La asociación americana del corazón y la universidad americana de la cardiología, en sus pautas para los médicos, enumeran ya la CKD como “reforzador del riesgo” para la enfermedad cardiovascular aterosclerótica, pero sin una herramienta específica que cuantifique el riesgo adicional como parte de la calculadora estándar del riesgo.

Desde 2009, Coresh, Matsushita, y los colegas han estado montando un grande, base de datos internacional de los pacientes de la CKD y a adultos sanos, bajo colaboración conocida como el consorcio del pronóstico de la CKD. Para el nuevo estudio, analizaban una porción de esta base de datos, revistiendo a 4,1 millones de adultos en todo el mundo, para desarrollar los algoritmos que estiman riesgo de la enfermedad cardiovascular usando dimensiones estándar más las dos dimensiones de la riñón-enfermedad. Entonces validaron la exactitud de sus algoritmos usando otras muestras que revestían a 4,9 millones de adultos.

Las dos dimensiones de la enfermedad de riñón, índice de filtrado glomerular estimado y albúmina de la orina, respectivamente, indican la eficiencia de sangre-filtración y el nivel de los riñones de una proteína esencial llamada la albúmina que los riñones filtrarían normalmente fuera de la orina.

Los investigadores incorporaron estas dimensiones en un “remiendo de la CKD” al algoritmo cardiovascular estándar de la apreciación del enfermedad-riesgo desarrollado por la asociación americana del corazón y la universidad americana de la cardiología. Encontraron que para los adultos que tenían resultados en estos enfermedad de riñón prueba la indicación de la CKD, la adición de estas dimensiones vía el remiendo de la CKD perfeccionaron importante los riesgos de diez años estimados de enfermedad cardiovascular aterosclerótica.

Por ejemplo, para los pacientes con la CKD “muy de alto riesgo”, las ocasiones de diez años estimadas de desarrollar enfermedad cardiovascular aterosclerótica eran un punto medio 1,55 veces de más arriba que presupuestos sin el remiendo de la CKD, mientras que las figuras eran un punto medio 1,24 veces de más arriba para los pacientes “de alto riesgo” de la CKD.

El remiendo de la CKD de los investigadores para los riesgos estimados también reforzados cardiovasculares de diez años europeos estándar del perito del riesgo de la mortalidad de la enfermedad, por un punto medio de 2,64 veces en pacientes muy de alto riesgo de la CKD, y 1,86 veces en pacientes de alto riesgo de la CKD.

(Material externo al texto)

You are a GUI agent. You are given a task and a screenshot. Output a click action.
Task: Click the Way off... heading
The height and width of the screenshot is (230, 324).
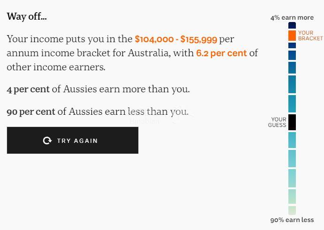[x=27, y=16]

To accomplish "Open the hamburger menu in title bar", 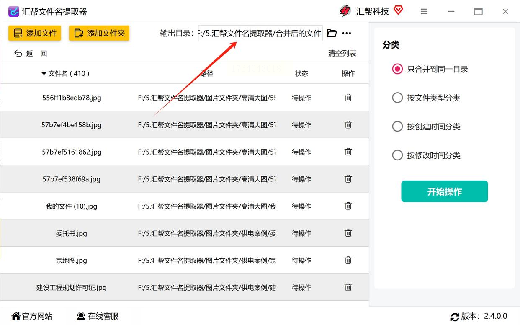I will 424,12.
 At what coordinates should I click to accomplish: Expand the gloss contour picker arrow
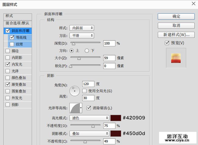click(x=81, y=107)
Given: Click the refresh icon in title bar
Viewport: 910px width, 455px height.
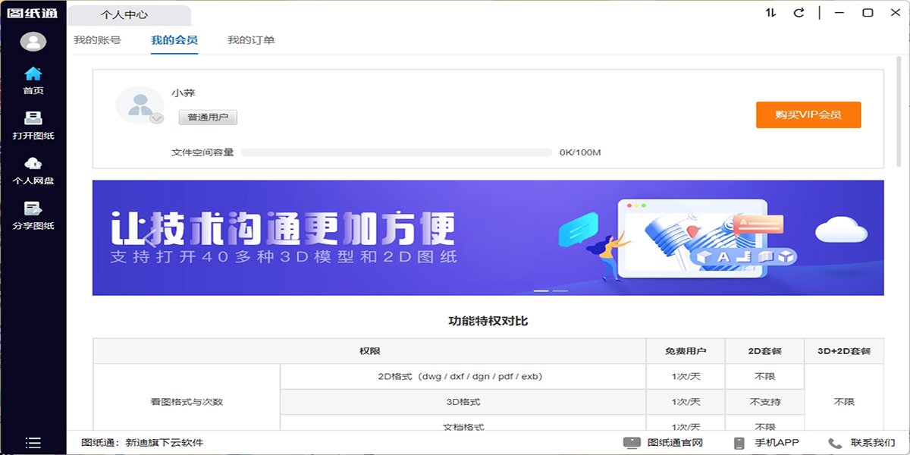Looking at the screenshot, I should point(799,13).
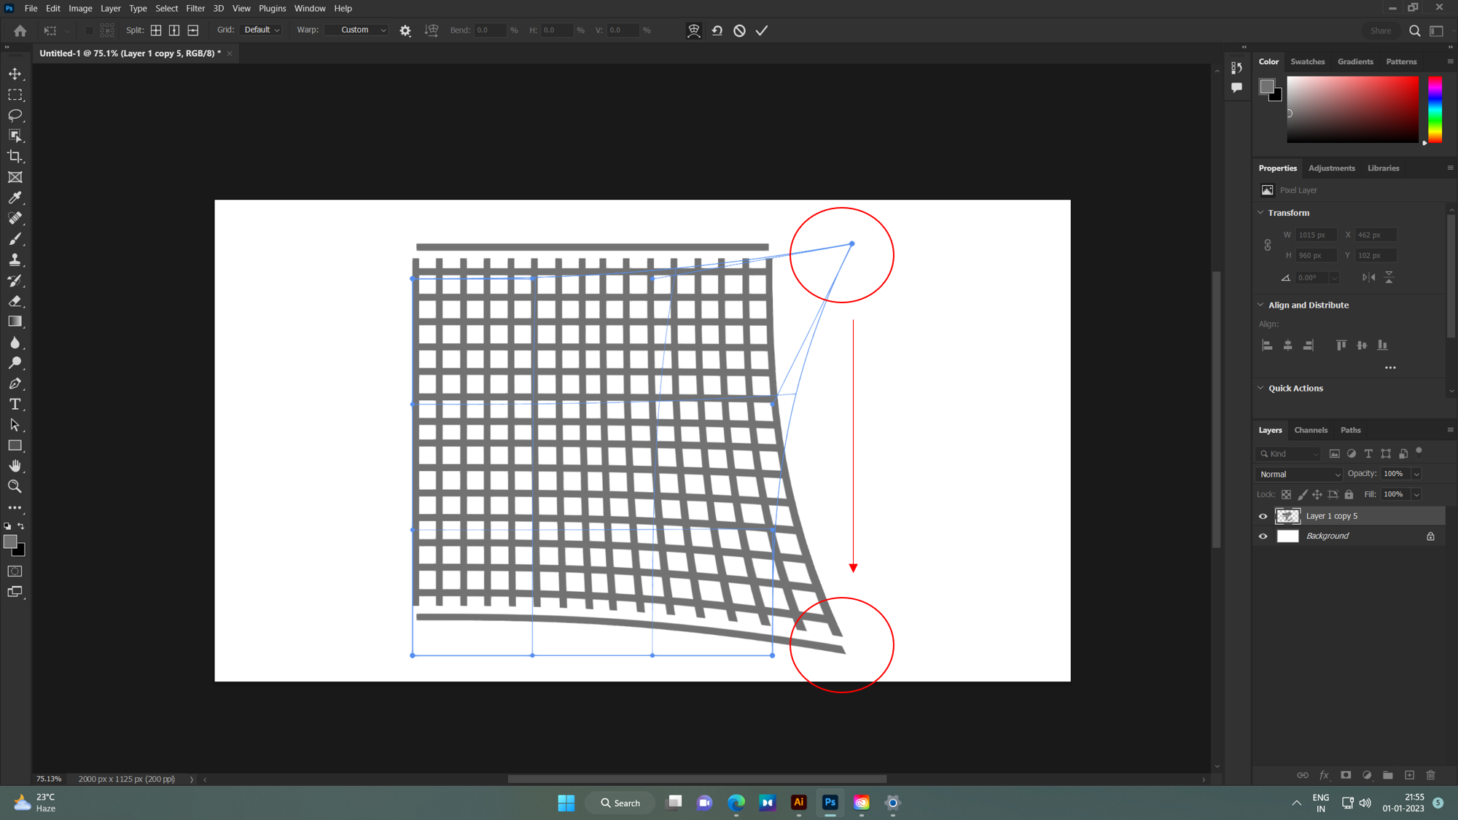Click the Share button
The height and width of the screenshot is (820, 1458).
click(x=1379, y=30)
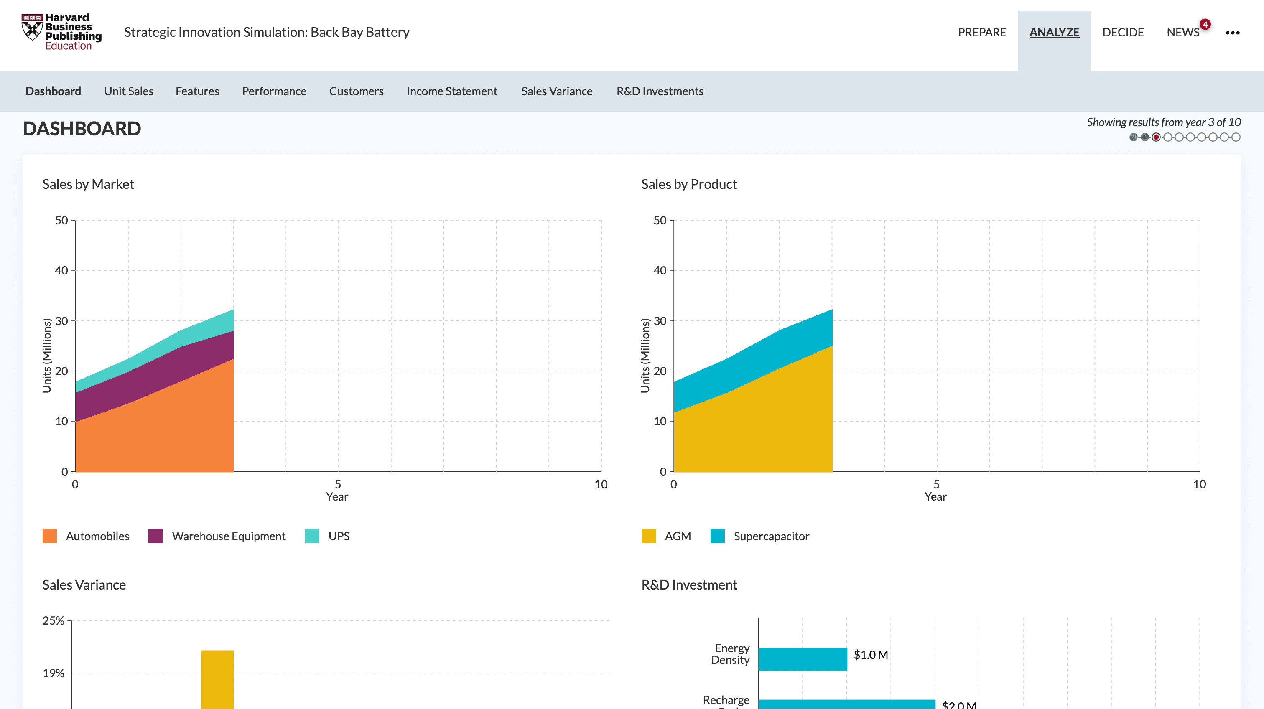Open the three-dots more options menu
1264x709 pixels.
coord(1232,33)
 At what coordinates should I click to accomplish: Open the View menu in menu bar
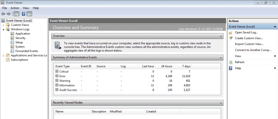coord(26,8)
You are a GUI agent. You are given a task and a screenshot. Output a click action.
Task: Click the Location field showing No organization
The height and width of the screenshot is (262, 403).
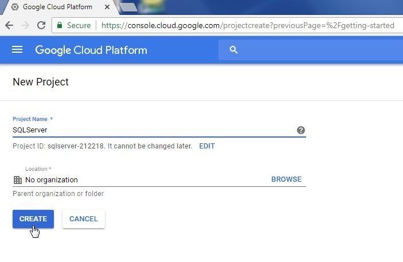point(143,179)
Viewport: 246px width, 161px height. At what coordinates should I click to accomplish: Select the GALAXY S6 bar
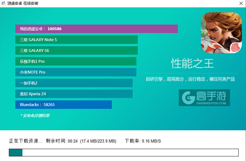[77, 50]
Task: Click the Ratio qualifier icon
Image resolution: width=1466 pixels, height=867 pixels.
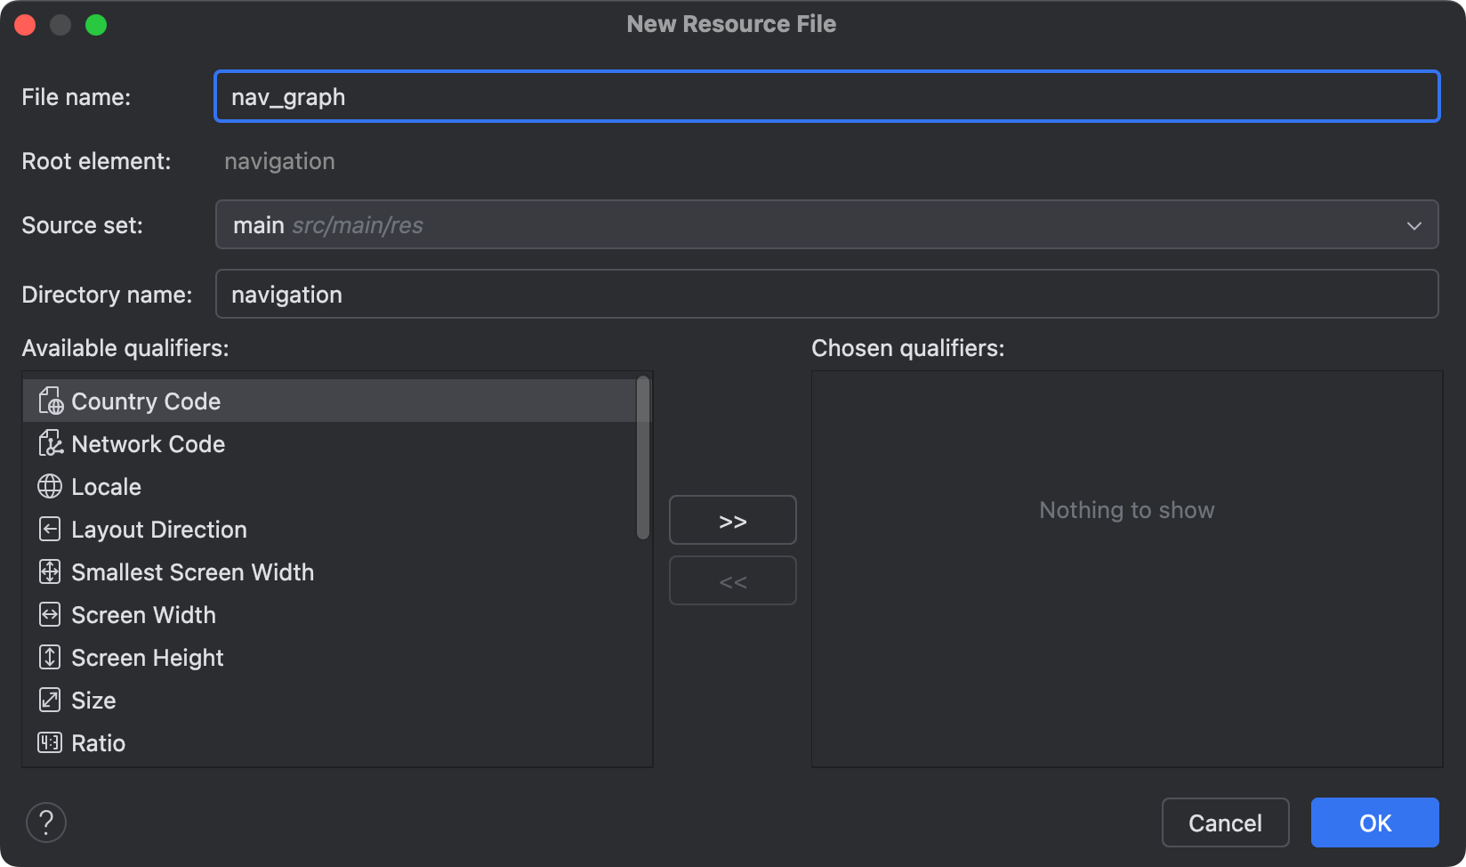Action: (x=50, y=743)
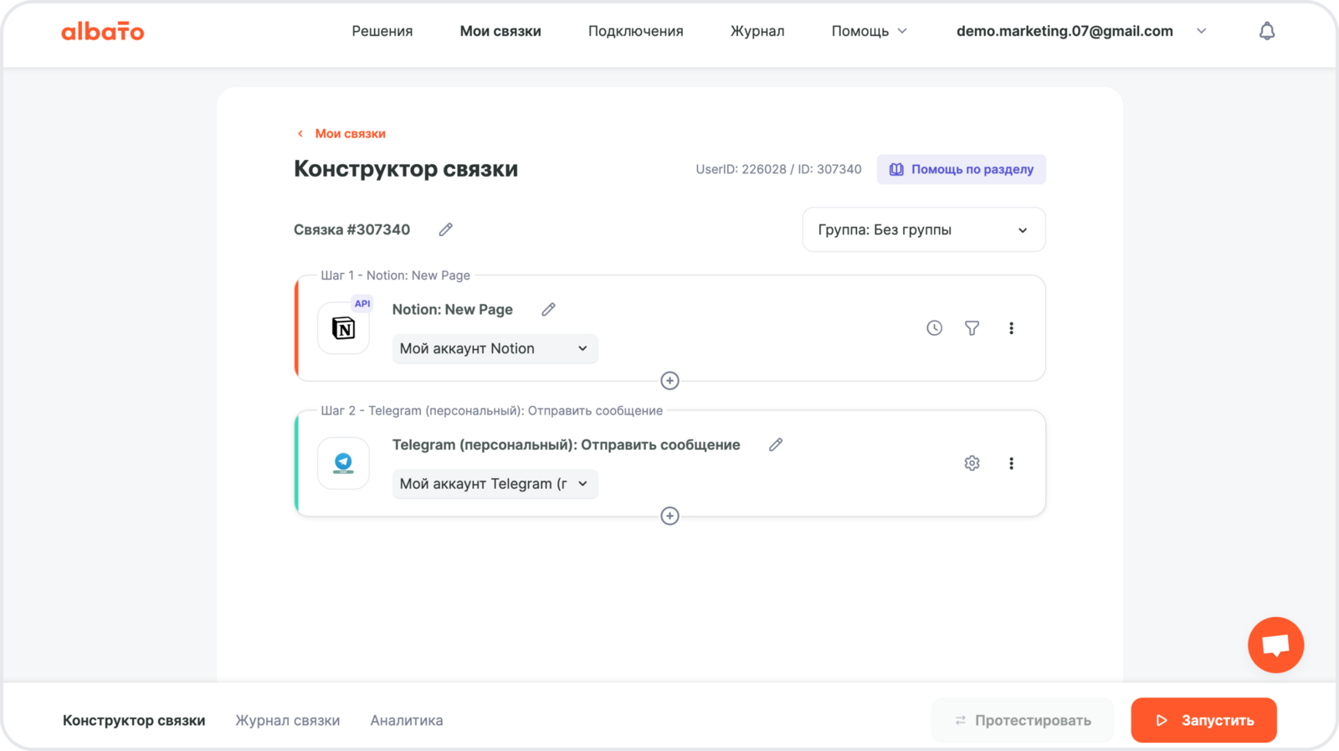Open gear settings for Telegram step
This screenshot has height=751, width=1339.
click(x=972, y=463)
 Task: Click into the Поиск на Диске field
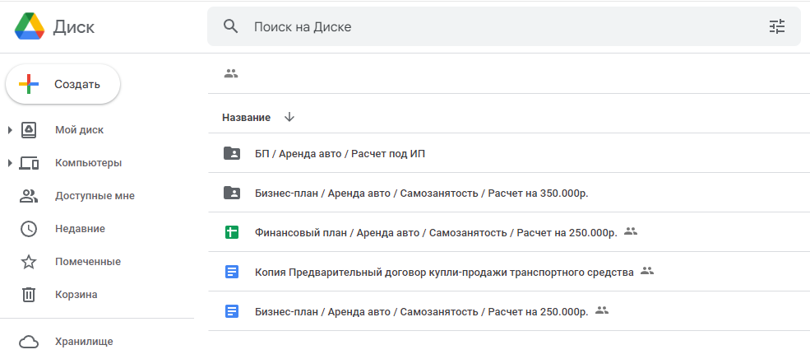point(493,27)
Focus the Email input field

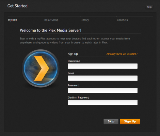pyautogui.click(x=102, y=78)
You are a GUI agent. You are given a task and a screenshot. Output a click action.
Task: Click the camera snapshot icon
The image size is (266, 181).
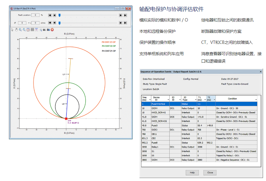tap(44, 30)
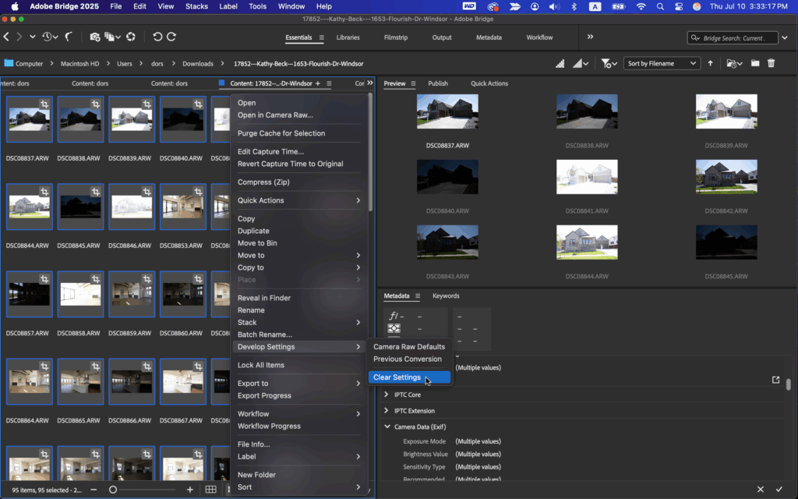Create a new folder via toolbar icon
Image resolution: width=798 pixels, height=499 pixels.
click(755, 63)
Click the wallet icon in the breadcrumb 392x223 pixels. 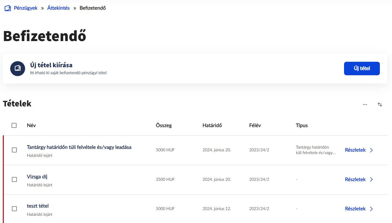tap(8, 8)
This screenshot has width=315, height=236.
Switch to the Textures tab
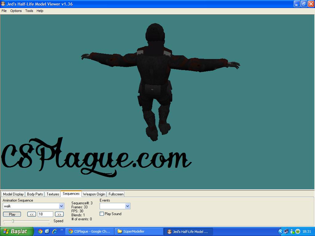(53, 194)
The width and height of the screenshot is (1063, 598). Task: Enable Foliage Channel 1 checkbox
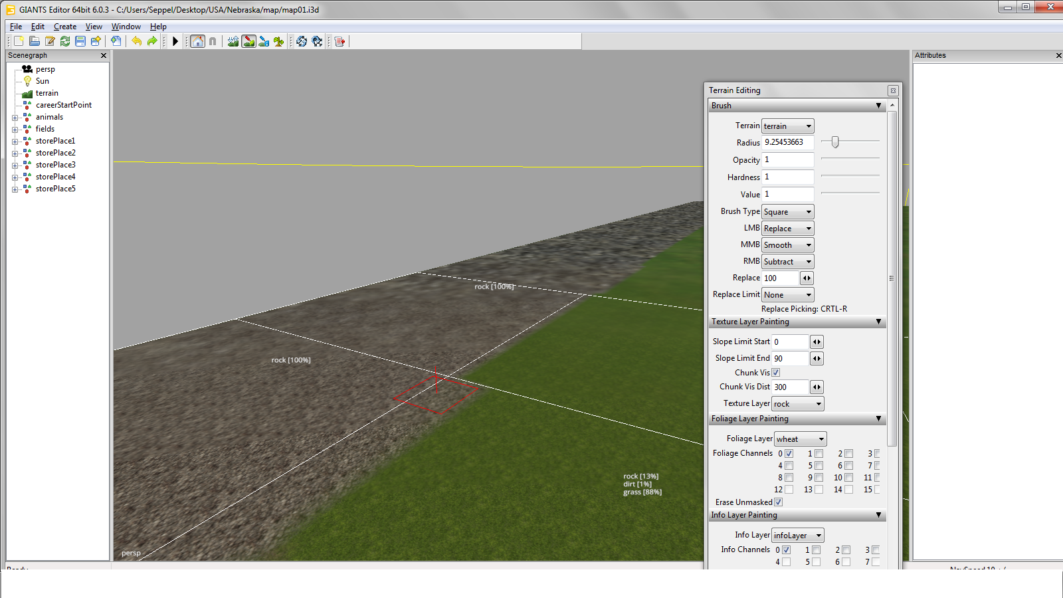click(819, 454)
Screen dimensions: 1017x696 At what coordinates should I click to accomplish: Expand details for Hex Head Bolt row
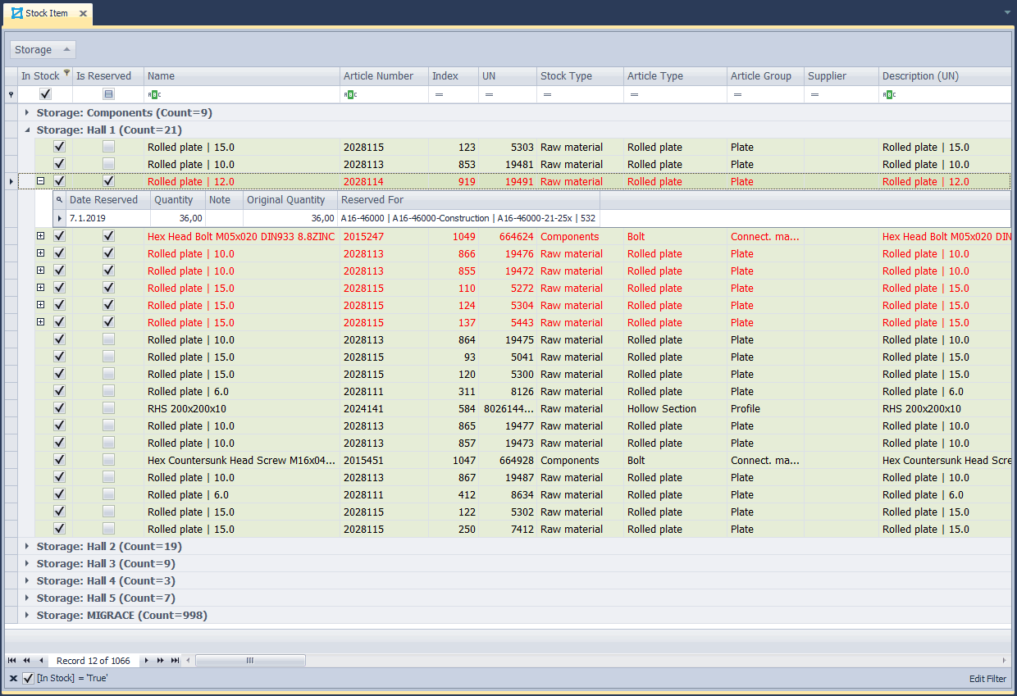point(41,236)
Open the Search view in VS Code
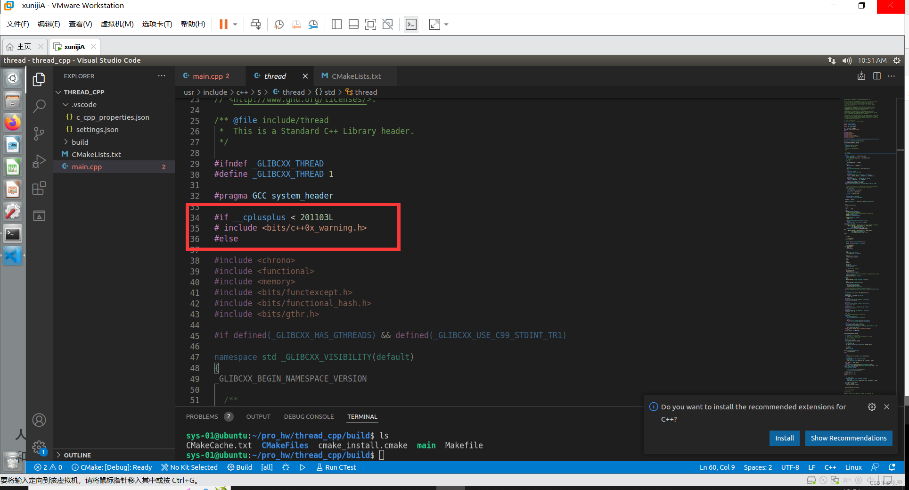This screenshot has height=490, width=909. 39,106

“Estos resultados sugieren que los doctores tengan tendieran a subestimar riesgos de la enfermedad cardiovascular en pacientes de la enfermedad de riñón,” Matsushita dicen.

Los investigadores esperan que sus remiendos de la CKD sean adoptados extensamente, habilitando evaluaciones más exactas de la enfermedad cardiovascular y de los riesgos relacionados de la mortalidad--cuál a su vez debe dar lugar a un mejor cuidado preventivo incluyendo el uso de statins y de otras intervenciones de rechazar enfermedad cardiovascular.

“También esperamos que la disponibilidad y el valor de estos nuevos algoritmos animen a doctores a ordenar estimaran índice de filtrado glomerular y las pruebas de la albúmina de la orina para sus pacientes más a menudo,” Coresh dice.

Source:
Journal reference:

Matsushita, K., et al. (2020) Incorporating kidney disease measures into cardiovascular risk prediction: Development and validation in 9 million adults from 72 datasets. EClinicalMedicine. doi.org/10.1016/j.eclinm.2020.100552.